Yes. If a parent implements Serializable then any child classes are also Serializable.

static class A implements Serializable {
}

static class B extends A {
}

public static void main(String[] args) {
    Serializable b = new B(); // <-- this is a legal statement. 
}

B also implements Serializable.


I wanted to ask whether the child of the parent, which implements "Serializable" interface, implements "Serializable" interface too, or in other words can that child be serialized?

The answer to the first part is Yes. It is a natural consequence of Java inheritance.
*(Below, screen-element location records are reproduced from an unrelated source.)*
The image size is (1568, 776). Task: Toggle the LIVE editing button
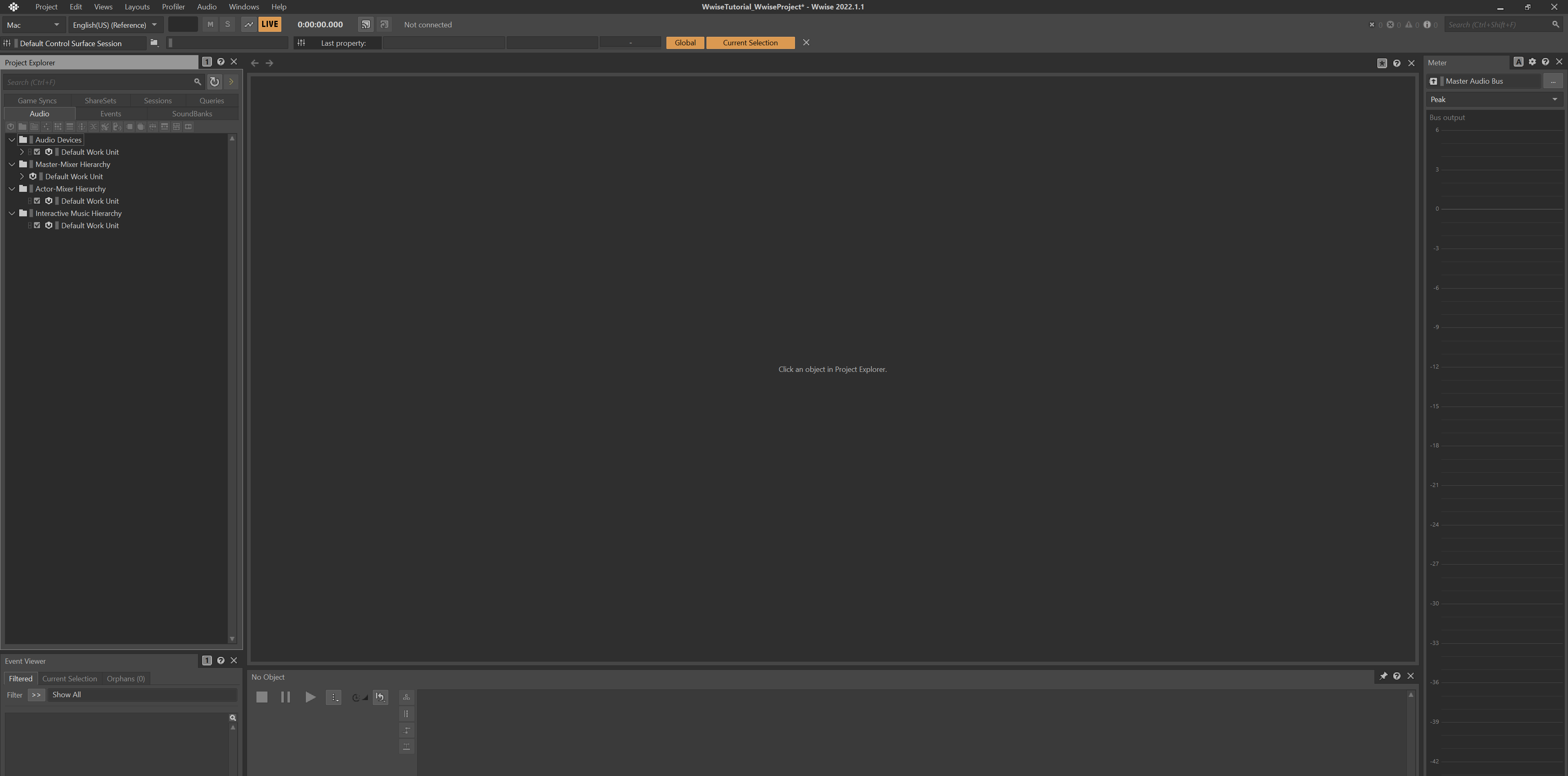[269, 24]
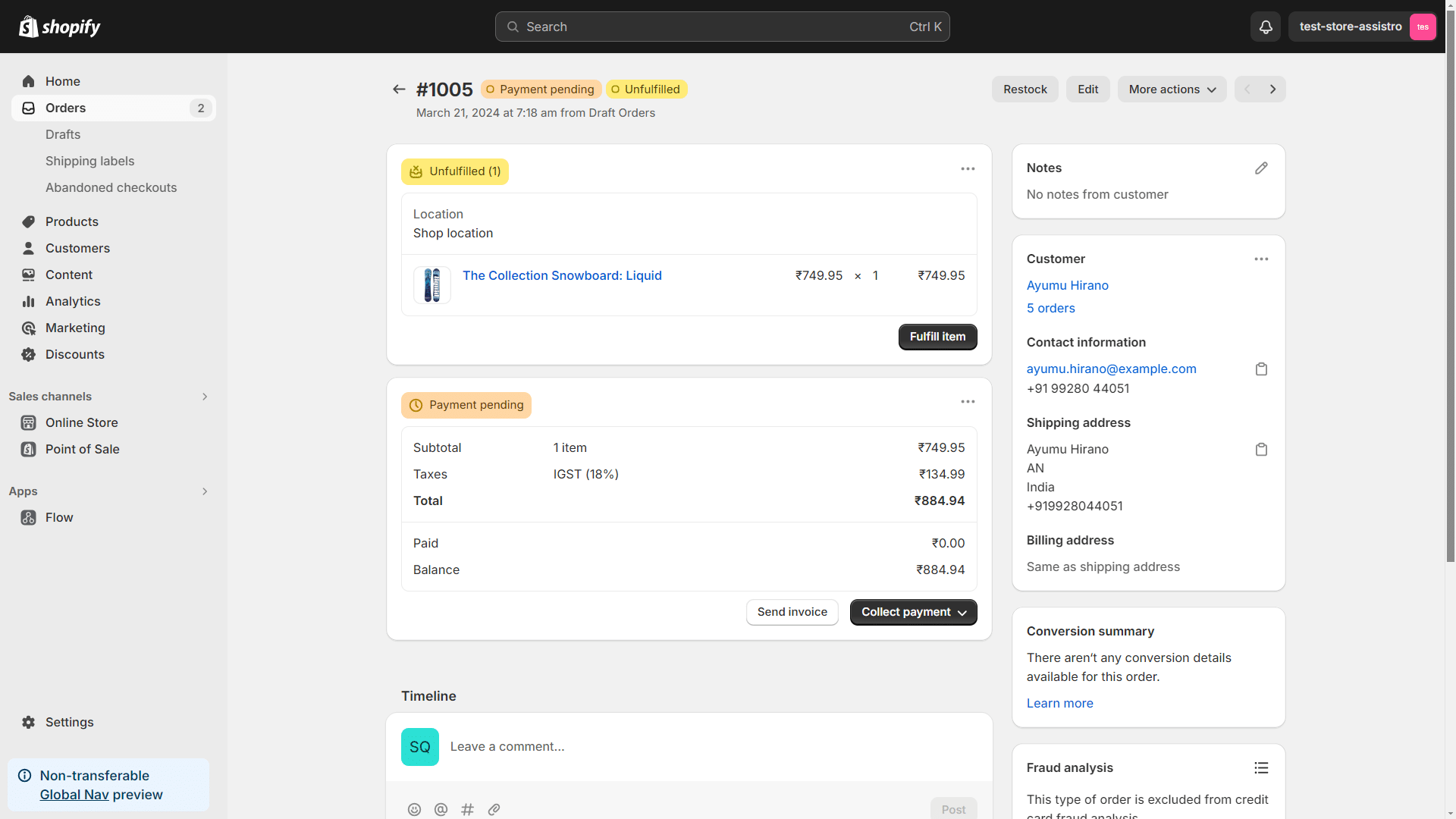This screenshot has height=819, width=1456.
Task: Copy shipping address with clipboard icon
Action: (x=1261, y=450)
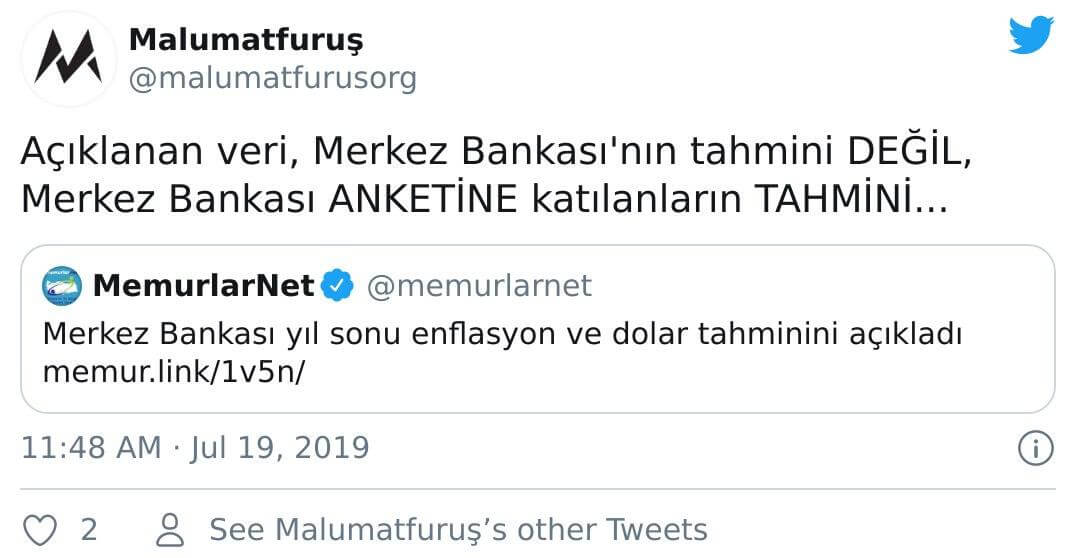Visit the @memurlarnet handle
1076x558 pixels.
pos(480,286)
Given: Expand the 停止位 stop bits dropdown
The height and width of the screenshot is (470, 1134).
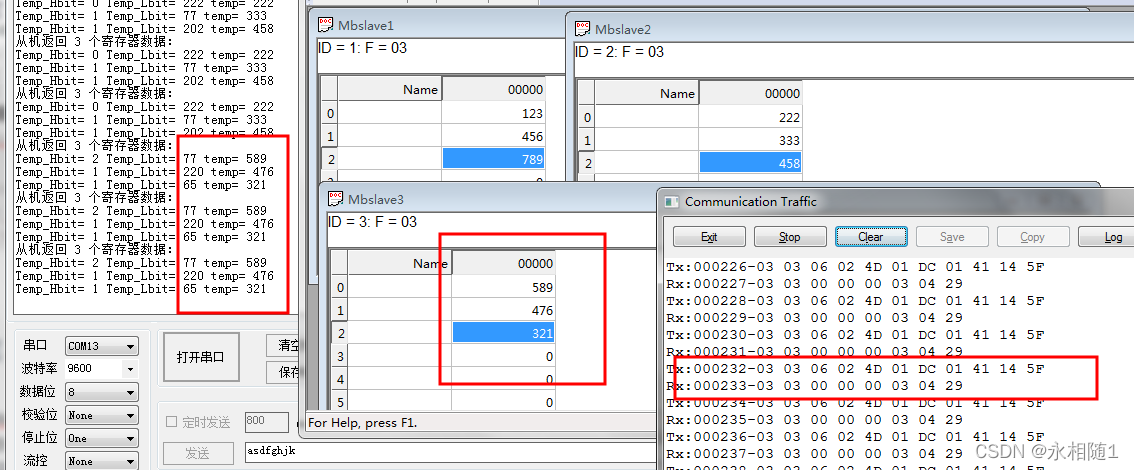Looking at the screenshot, I should [x=101, y=438].
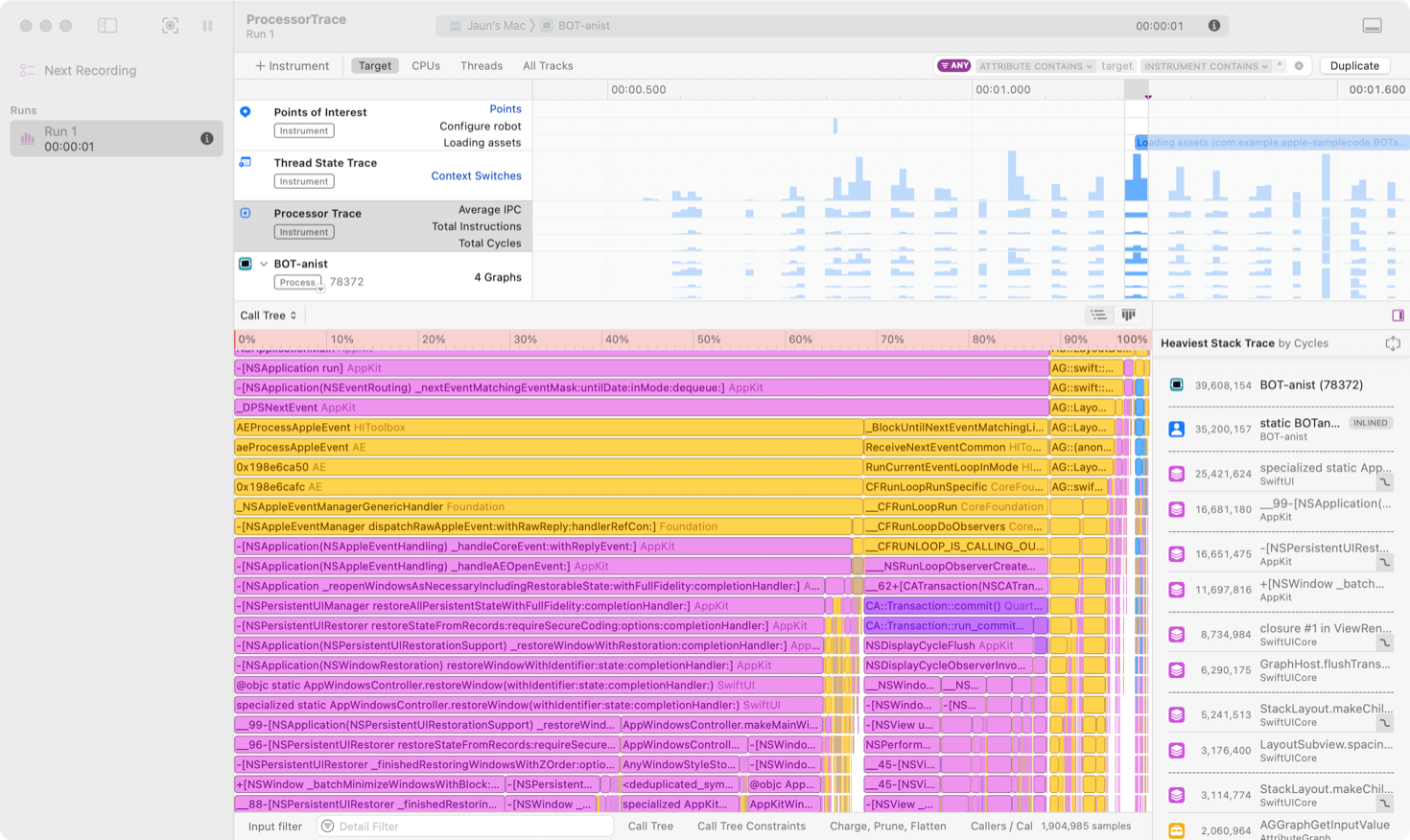Toggle the Processor Trace track checkbox
Viewport: 1410px width, 840px height.
(x=244, y=213)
The answer to the second part ("in other words ...") is Not Always1!

Consider this:

public class Parent implements Serializable {
    private int i;
    // ...
}

public class Child extends Parent {
    private Thread t = new Thread();   // a non-serializable object
    // ...
}

An instance of Parent can be serialized, but an instance of Child cannot ... because it has an attribute whose type (Thread) does not implement Serializable. If you attempt to serialize a Child instance with a non-null t field, you will get an exception.

Now if t was declared as transient, or if Child avoided using the default serialization mechanism, Child could be made to be serializable. But my point is that serializability is an emergent property, not an inheritable property.


1 - This is notwithstanding what the javadocs say!